» Trecho do documento:

____________________

A medida dividiu os católicos sobre se o documento sinalizava um novo marco para uma igreja de acolhimento e inclusão ou se abria portas para mal-entendidos e uma potencial violação dos ensinamentos da igreja.
Sem alterar a doutrina, o documento essencialmente oficializou a prática comum da igreja em muitos lugares, ao mesmo tempo em que tentava deixar claros os limites dessas bênçãos.
Continua sendo uma das decisões mais complexas, confusas e controversas do papado do Papa Francisco e, sem dúvida, será um aspecto significativo de seu legado, embora se foi uma mancha ou um ponto brilhante, provavelmente fará parte do debate duradouro sobre essa decisão ao longo da história.
Talvez uma das controvérsias menos abordadas, mas mais significativas, do Papa Francisco foi o uso de uma gíria grosseira ao se referir aos homossexuais durante uma sessão de 20 de maio de 2024 com bispos italianos.
Francisco estava na sala sinodal do Vaticano para discursar na assembleia plenária de primavera da Conferência Episcopal Italiana (conhecida pela sigla CEI), com cerca de 230 bispos presentes, juntamente com outros clérigos e funcionários de apoio, o que significa que não foi simplesmente uma conversa casual entre amigos.
Um dos tópicos que surgiram durante aquela conversa tecnicamente privada, embora sempre fosse óbvio que essa parte viria à tona, foi a questão da admissão de homens homossexuais em seminários católicos. Logo depois, começaram a circular rumores de que Francisco havia usado um termo impróprio no contexto da discussão, dizendo que já havia muita frociaggine nos seminários, que se traduz aproximadamente como "viadagem".

____________________

» Dados para análise:

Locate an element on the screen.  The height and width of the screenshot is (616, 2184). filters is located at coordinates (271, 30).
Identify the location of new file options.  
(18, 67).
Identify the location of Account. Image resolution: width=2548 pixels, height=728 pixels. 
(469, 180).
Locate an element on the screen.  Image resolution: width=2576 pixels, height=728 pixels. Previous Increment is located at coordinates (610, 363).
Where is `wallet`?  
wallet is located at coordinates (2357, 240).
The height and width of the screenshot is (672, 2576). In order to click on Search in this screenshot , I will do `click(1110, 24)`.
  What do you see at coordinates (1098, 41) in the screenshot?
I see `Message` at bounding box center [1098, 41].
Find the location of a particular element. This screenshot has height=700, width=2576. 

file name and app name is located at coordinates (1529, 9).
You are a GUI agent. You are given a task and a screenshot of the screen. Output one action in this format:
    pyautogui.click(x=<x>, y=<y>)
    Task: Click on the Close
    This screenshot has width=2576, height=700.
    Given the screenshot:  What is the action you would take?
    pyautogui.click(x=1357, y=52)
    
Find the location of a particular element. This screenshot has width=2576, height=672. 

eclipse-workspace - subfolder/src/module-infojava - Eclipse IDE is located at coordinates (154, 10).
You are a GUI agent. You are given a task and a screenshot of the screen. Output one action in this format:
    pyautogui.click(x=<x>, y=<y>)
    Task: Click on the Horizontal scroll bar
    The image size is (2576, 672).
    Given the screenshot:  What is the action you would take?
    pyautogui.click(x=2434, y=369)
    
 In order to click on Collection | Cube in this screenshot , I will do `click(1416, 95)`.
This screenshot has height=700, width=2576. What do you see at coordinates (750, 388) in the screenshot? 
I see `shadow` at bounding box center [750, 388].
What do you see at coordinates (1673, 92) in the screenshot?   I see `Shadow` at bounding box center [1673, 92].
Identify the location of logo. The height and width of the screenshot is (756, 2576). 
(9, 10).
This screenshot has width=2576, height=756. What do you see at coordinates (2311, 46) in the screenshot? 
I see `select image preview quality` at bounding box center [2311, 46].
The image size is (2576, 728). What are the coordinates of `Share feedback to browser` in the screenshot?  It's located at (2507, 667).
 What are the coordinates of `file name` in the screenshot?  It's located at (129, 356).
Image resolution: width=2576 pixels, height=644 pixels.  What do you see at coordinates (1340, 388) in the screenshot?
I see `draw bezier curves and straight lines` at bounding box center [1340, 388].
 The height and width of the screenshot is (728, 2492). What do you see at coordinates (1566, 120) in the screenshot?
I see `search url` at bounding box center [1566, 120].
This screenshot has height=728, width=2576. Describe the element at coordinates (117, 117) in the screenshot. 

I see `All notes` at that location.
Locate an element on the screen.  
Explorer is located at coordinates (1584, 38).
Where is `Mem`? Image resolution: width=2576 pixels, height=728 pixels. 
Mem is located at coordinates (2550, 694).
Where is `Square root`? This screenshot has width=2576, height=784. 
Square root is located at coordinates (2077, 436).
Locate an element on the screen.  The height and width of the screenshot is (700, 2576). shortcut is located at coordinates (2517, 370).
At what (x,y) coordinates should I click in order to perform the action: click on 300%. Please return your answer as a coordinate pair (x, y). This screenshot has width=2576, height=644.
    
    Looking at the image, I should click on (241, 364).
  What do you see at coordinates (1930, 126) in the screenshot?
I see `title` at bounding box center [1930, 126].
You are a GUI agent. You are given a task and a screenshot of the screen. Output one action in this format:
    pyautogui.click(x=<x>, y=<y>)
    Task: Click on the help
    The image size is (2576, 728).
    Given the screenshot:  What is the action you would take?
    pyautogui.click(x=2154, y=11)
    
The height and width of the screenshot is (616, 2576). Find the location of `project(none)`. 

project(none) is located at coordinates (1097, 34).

____________________

Segundo o trecho do documento, quantos bispos estavam presentes na assembleia plenária de primavera da Conferência Episcopal Italiana?

Cerca de 230 bispos.